• _Problem to work on_:
Return every line of the entries below unchanged, character for character.

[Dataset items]
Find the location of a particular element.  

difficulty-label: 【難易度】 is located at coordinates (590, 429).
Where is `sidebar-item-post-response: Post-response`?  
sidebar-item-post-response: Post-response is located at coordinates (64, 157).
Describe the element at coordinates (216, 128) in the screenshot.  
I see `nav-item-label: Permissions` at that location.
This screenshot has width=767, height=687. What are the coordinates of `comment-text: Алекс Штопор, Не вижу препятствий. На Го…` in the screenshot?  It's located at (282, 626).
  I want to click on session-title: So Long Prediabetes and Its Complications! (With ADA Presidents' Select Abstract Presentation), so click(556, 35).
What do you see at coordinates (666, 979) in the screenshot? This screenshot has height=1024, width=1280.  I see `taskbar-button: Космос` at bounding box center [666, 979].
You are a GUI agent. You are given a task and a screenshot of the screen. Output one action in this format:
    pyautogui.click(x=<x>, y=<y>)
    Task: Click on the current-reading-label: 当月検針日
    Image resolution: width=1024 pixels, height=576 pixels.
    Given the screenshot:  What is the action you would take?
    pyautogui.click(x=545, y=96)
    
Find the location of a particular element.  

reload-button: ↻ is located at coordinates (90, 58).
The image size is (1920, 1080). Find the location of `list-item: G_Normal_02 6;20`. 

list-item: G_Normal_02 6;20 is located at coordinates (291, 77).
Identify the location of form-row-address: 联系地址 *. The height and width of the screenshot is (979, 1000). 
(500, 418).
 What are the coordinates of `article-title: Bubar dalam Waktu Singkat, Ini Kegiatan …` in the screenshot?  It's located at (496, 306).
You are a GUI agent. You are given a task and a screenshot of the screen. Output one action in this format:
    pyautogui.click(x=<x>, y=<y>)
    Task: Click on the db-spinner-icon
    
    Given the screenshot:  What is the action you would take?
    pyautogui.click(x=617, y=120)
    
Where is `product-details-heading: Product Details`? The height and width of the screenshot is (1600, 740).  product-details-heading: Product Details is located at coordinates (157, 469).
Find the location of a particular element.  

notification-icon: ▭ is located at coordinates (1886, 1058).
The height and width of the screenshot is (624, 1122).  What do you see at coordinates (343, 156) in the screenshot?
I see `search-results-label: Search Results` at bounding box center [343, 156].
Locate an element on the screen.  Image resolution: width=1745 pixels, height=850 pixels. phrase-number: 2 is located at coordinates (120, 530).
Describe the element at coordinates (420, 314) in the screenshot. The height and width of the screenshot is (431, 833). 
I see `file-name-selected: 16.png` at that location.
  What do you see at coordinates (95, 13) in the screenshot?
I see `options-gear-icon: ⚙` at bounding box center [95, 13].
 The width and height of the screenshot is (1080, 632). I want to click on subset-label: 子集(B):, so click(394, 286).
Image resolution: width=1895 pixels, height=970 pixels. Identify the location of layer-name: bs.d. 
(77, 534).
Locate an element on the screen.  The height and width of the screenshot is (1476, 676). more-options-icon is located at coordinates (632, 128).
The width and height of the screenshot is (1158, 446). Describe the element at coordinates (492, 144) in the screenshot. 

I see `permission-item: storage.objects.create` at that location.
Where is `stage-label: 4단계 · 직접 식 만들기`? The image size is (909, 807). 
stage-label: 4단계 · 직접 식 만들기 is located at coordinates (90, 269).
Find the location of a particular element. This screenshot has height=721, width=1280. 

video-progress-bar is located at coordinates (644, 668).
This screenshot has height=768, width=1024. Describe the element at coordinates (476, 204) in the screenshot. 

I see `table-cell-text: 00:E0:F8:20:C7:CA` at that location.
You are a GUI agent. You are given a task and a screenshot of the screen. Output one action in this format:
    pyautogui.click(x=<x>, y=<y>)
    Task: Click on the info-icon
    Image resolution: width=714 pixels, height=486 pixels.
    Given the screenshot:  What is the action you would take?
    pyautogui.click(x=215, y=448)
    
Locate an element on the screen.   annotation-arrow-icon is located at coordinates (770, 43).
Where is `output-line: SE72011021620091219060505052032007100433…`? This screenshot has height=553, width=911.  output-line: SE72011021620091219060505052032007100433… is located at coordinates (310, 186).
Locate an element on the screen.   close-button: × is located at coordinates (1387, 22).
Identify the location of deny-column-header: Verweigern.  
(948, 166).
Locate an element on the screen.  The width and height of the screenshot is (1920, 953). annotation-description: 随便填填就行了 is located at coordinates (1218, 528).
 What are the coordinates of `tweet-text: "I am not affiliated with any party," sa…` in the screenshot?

• _Reply to the exercise_:
Find the location of a particular element.  

difficulty-label: 【難易度】 is located at coordinates (590, 429).
Where is `sidebar-item-post-response: Post-response`?  
sidebar-item-post-response: Post-response is located at coordinates (64, 157).
Describe the element at coordinates (216, 128) in the screenshot.  
I see `nav-item-label: Permissions` at that location.
This screenshot has width=767, height=687. What are the coordinates of `comment-text: Алекс Штопор, Не вижу препятствий. На Го…` in the screenshot?  It's located at (282, 626).
  I want to click on session-title: So Long Prediabetes and Its Complications! (With ADA Presidents' Select Abstract Presentation), so click(556, 35).
What do you see at coordinates (666, 979) in the screenshot? This screenshot has height=1024, width=1280.  I see `taskbar-button: Космос` at bounding box center [666, 979].
You are a GUI agent. You are given a task and a screenshot of the screen. Output one action in this format:
    pyautogui.click(x=<x>, y=<y>)
    Task: Click on the current-reading-label: 当月検針日
    Image resolution: width=1024 pixels, height=576 pixels.
    Given the screenshot:  What is the action you would take?
    pyautogui.click(x=545, y=96)
    
Find the location of a particular element.  

reload-button: ↻ is located at coordinates (90, 58).
The image size is (1920, 1080). Find the location of `list-item: G_Normal_02 6;20`. 

list-item: G_Normal_02 6;20 is located at coordinates (291, 77).
Identify the location of form-row-address: 联系地址 *. The height and width of the screenshot is (979, 1000). 
(500, 418).
 What are the coordinates of `article-title: Bubar dalam Waktu Singkat, Ini Kegiatan …` in the screenshot?  It's located at (496, 306).
You are a GUI agent. You are given a task and a screenshot of the screen. Output one action in this format:
    pyautogui.click(x=<x>, y=<y>)
    Task: Click on the db-spinner-icon
    
    Given the screenshot:  What is the action you would take?
    pyautogui.click(x=617, y=120)
    
Where is `product-details-heading: Product Details`? The height and width of the screenshot is (1600, 740).  product-details-heading: Product Details is located at coordinates (157, 469).
Find the location of a particular element.  

notification-icon: ▭ is located at coordinates (1886, 1058).
The height and width of the screenshot is (624, 1122).  What do you see at coordinates (343, 156) in the screenshot?
I see `search-results-label: Search Results` at bounding box center [343, 156].
Locate an element on the screen.  Image resolution: width=1745 pixels, height=850 pixels. phrase-number: 2 is located at coordinates (120, 530).
Describe the element at coordinates (420, 314) in the screenshot. The height and width of the screenshot is (431, 833). 
I see `file-name-selected: 16.png` at that location.
  What do you see at coordinates (95, 13) in the screenshot?
I see `options-gear-icon: ⚙` at bounding box center [95, 13].
 The width and height of the screenshot is (1080, 632). I want to click on subset-label: 子集(B):, so click(394, 286).
Image resolution: width=1895 pixels, height=970 pixels. Identify the location of layer-name: bs.d. 
(77, 534).
Locate an element on the screen.  The height and width of the screenshot is (1476, 676). more-options-icon is located at coordinates (632, 128).
The width and height of the screenshot is (1158, 446). Describe the element at coordinates (492, 144) in the screenshot. 

I see `permission-item: storage.objects.create` at that location.
Where is `stage-label: 4단계 · 직접 식 만들기`? The image size is (909, 807). 
stage-label: 4단계 · 직접 식 만들기 is located at coordinates (90, 269).
Find the location of a particular element. This screenshot has height=721, width=1280. 

video-progress-bar is located at coordinates (644, 668).
This screenshot has height=768, width=1024. Describe the element at coordinates (476, 204) in the screenshot. 

I see `table-cell-text: 00:E0:F8:20:C7:CA` at that location.
You are a GUI agent. You are given a task and a screenshot of the screen. Output one action in this format:
    pyautogui.click(x=<x>, y=<y>)
    Task: Click on the info-icon
    Image resolution: width=714 pixels, height=486 pixels.
    Given the screenshot:  What is the action you would take?
    pyautogui.click(x=215, y=448)
    
Locate an element on the screen.   annotation-arrow-icon is located at coordinates (770, 43).
Where is `output-line: SE72011021620091219060505052032007100433…`? This screenshot has height=553, width=911.  output-line: SE72011021620091219060505052032007100433… is located at coordinates (310, 186).
Locate an element on the screen.   close-button: × is located at coordinates (1387, 22).
Identify the location of deny-column-header: Verweigern.  
(948, 166).
Locate an element on the screen.  The width and height of the screenshot is (1920, 953). annotation-description: 随便填填就行了 is located at coordinates (1218, 528).
 What are the coordinates of `tweet-text: "I am not affiliated with any party," sa…` in the screenshot?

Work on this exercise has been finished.